WORK TASK: Please return exactly the line that contains "The width and" and every line after it, through the last line of the records below, with no pictures.

Pixel coordinate grounding data
-- Opening Marker --

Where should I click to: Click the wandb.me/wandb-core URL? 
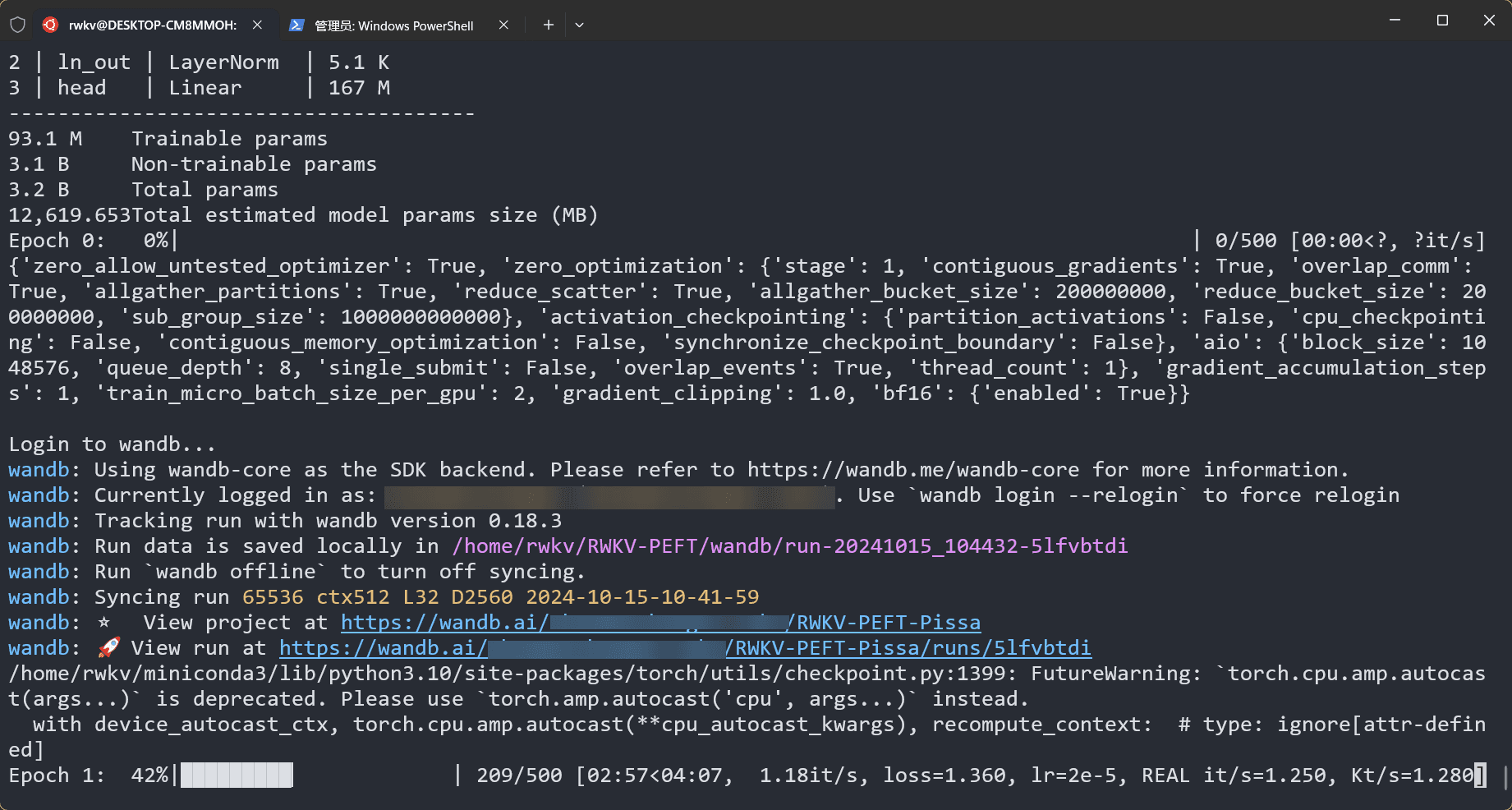click(912, 470)

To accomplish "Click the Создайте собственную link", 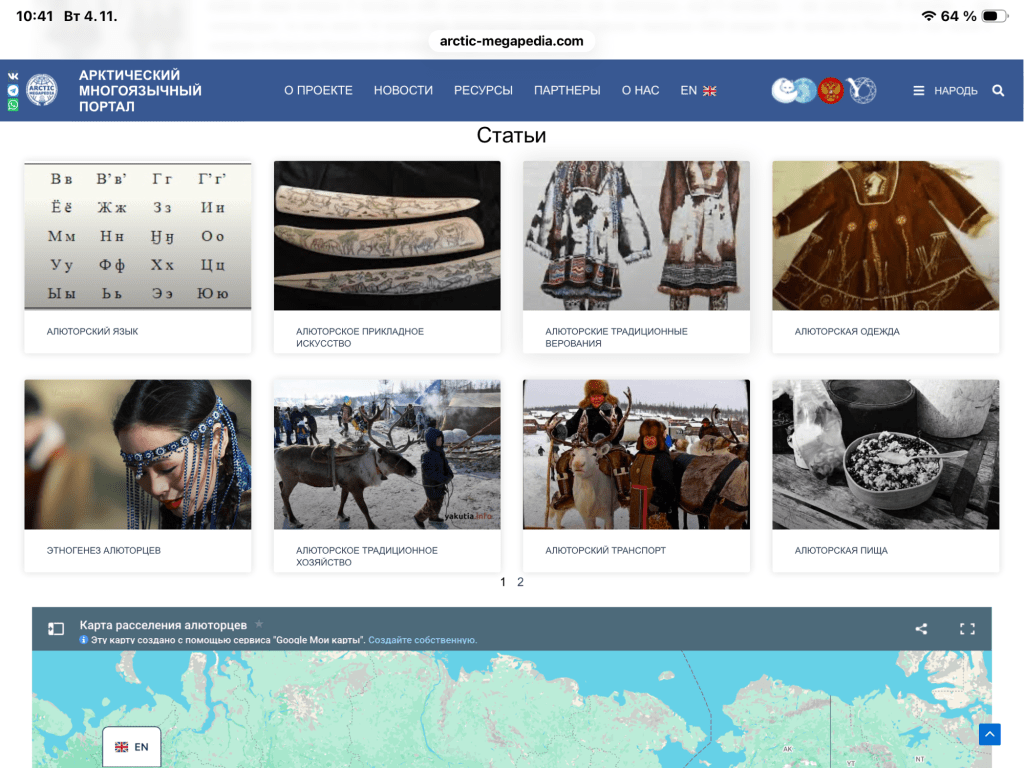I will pos(422,640).
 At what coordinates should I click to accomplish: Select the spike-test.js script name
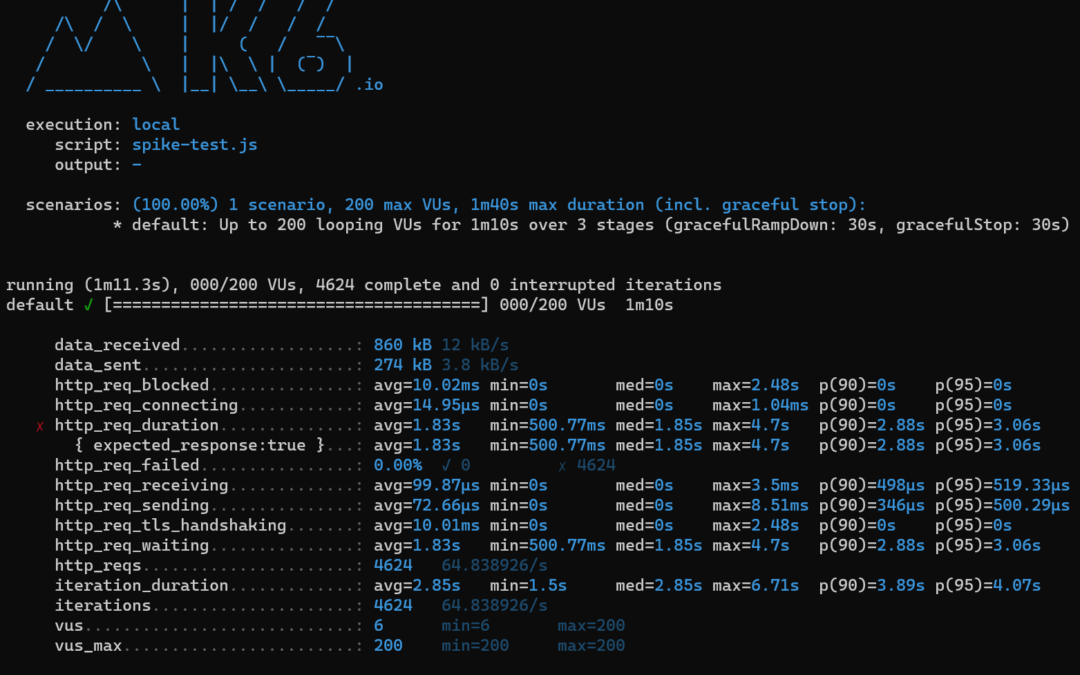[195, 145]

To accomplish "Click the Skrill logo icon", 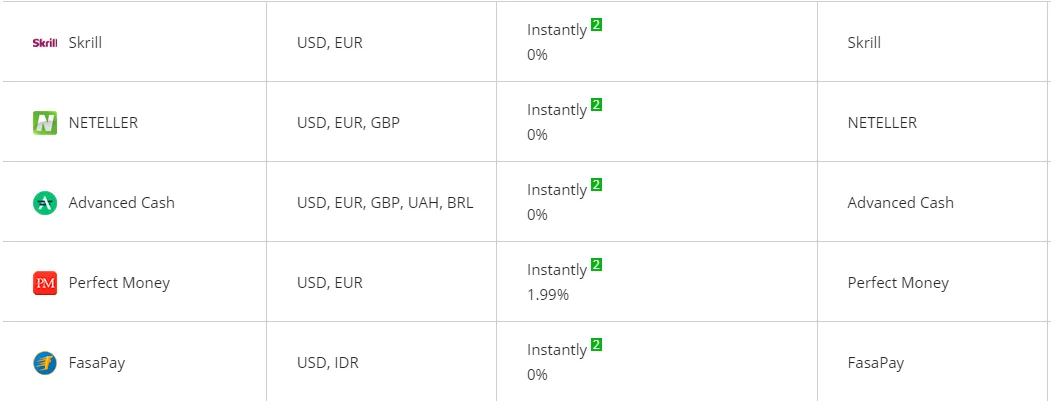I will [45, 43].
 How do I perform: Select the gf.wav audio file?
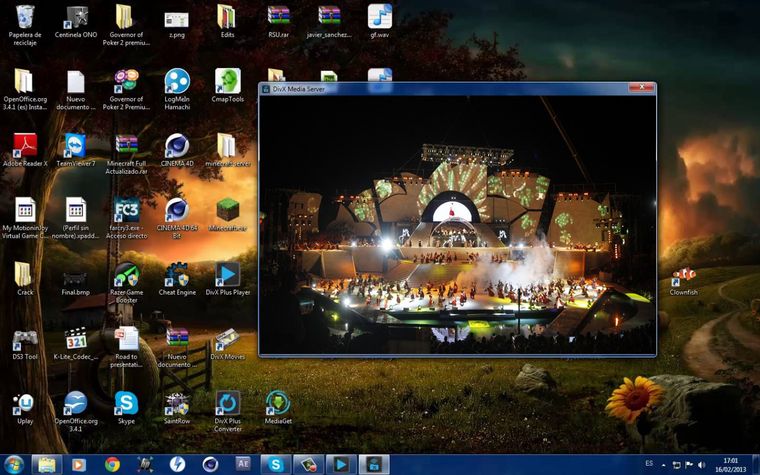[380, 17]

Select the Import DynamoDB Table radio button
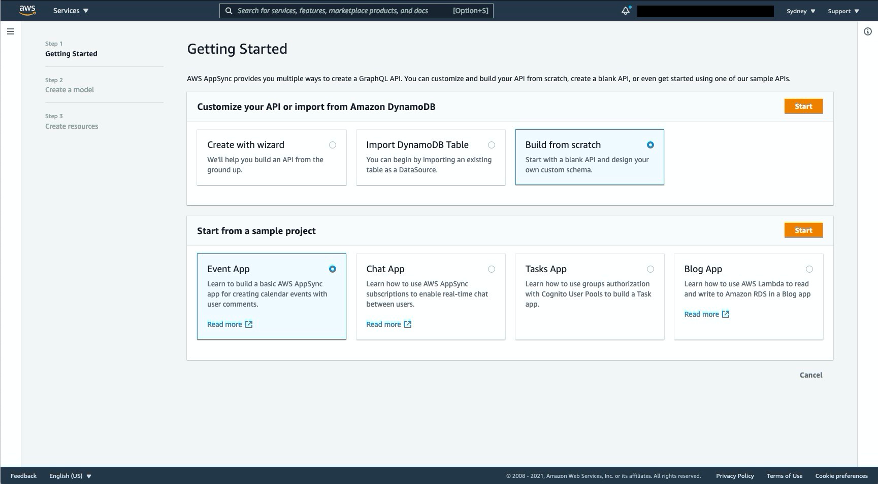491,145
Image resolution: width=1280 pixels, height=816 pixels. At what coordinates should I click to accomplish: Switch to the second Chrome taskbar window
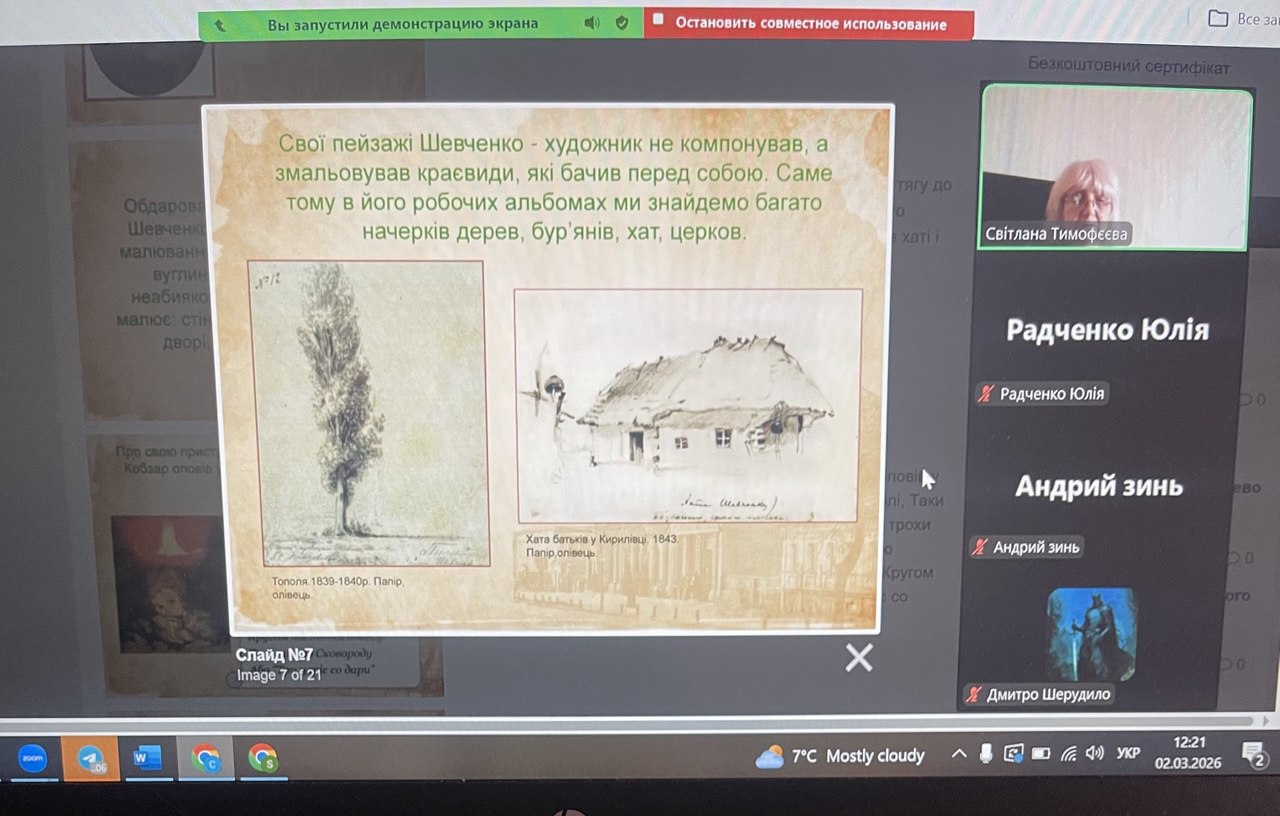click(x=262, y=758)

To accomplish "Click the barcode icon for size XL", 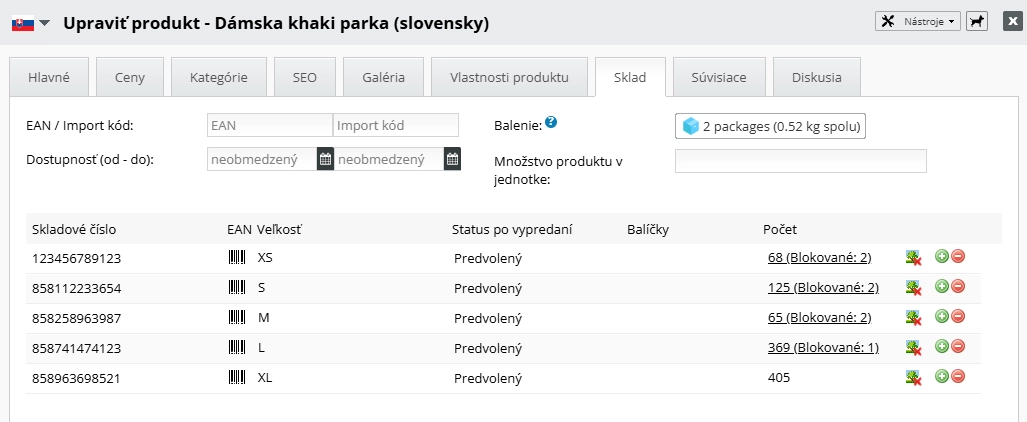I will [237, 378].
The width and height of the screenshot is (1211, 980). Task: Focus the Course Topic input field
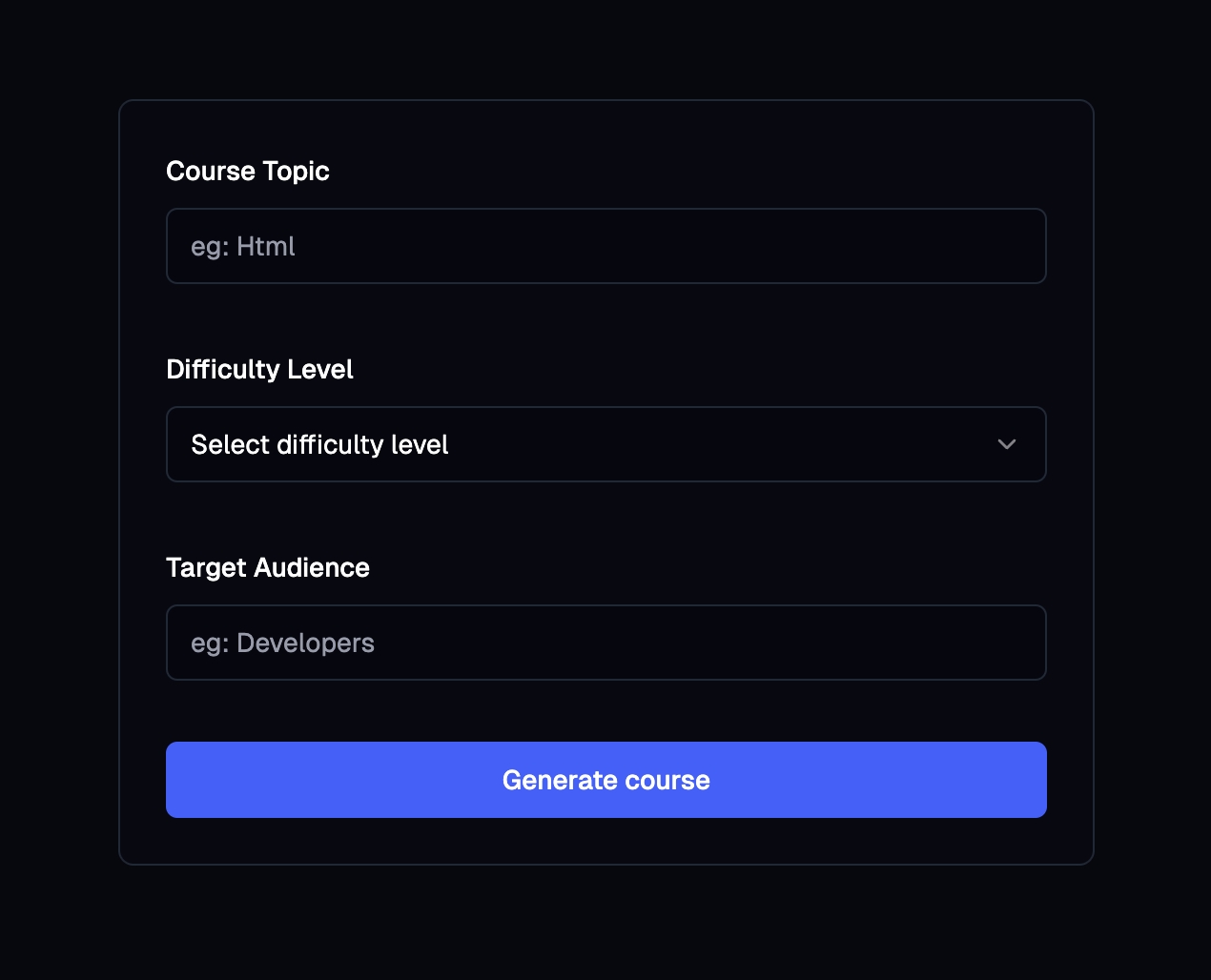click(x=606, y=246)
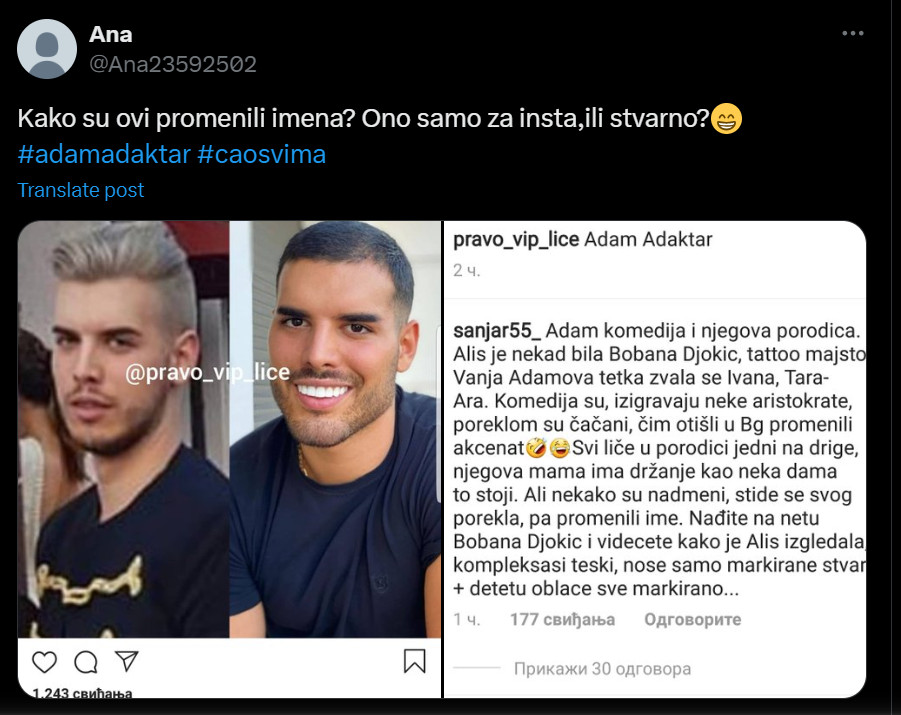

-- Closing Marker --

SOLUTION:
The width and height of the screenshot is (1211, 980). Task: Focus the Course Topic input field
click(x=606, y=246)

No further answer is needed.